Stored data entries
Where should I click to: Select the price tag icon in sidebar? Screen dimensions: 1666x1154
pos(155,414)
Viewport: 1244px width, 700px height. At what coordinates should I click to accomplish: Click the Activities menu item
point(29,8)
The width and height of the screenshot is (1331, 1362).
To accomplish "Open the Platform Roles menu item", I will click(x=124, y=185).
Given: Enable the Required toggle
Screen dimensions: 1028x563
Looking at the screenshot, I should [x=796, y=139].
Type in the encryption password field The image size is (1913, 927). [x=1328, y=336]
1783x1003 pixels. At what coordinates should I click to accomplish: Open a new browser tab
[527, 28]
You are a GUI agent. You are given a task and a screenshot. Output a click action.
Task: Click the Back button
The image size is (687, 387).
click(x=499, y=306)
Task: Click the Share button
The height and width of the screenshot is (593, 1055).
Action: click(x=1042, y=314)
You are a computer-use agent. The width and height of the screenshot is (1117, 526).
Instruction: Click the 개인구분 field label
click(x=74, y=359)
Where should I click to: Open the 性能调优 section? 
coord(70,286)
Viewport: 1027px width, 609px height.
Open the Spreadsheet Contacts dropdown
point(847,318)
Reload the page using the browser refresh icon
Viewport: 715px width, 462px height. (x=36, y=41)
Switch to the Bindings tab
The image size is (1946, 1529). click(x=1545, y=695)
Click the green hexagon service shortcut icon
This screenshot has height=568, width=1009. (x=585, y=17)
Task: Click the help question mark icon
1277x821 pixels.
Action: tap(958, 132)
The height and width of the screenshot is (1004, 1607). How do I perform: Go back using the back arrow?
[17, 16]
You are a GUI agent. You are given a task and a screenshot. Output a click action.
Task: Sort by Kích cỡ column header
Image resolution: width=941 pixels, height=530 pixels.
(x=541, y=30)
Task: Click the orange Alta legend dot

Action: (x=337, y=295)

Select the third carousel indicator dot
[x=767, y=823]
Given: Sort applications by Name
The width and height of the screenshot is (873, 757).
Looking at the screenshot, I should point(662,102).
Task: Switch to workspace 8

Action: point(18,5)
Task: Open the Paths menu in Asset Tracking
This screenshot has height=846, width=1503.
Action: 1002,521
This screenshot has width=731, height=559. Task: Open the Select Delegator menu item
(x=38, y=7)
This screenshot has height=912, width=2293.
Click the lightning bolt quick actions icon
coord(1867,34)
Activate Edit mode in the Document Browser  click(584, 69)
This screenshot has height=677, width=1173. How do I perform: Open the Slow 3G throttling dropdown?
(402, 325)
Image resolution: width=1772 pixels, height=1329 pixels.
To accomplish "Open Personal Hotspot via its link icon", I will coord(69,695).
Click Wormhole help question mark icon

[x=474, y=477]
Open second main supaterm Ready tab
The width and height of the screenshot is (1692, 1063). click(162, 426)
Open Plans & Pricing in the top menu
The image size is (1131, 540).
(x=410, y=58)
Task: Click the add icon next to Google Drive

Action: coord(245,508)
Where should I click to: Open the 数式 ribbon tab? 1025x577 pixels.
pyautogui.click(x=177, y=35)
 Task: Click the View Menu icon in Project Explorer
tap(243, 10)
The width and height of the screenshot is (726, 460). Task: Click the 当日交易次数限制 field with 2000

## Exercise directions
Among the records above, extract exactly the lines from the line with "The image size is (687, 387)." to the line with "You are a computer-use", both lines included, and leave out the rest.

## Result for this exercise
The image size is (687, 387).
click(x=499, y=306)
Task: Click the Share button
The height and width of the screenshot is (593, 1055).
Action: click(x=1042, y=314)
You are a computer-use agent. The width and height of the screenshot is (1117, 526).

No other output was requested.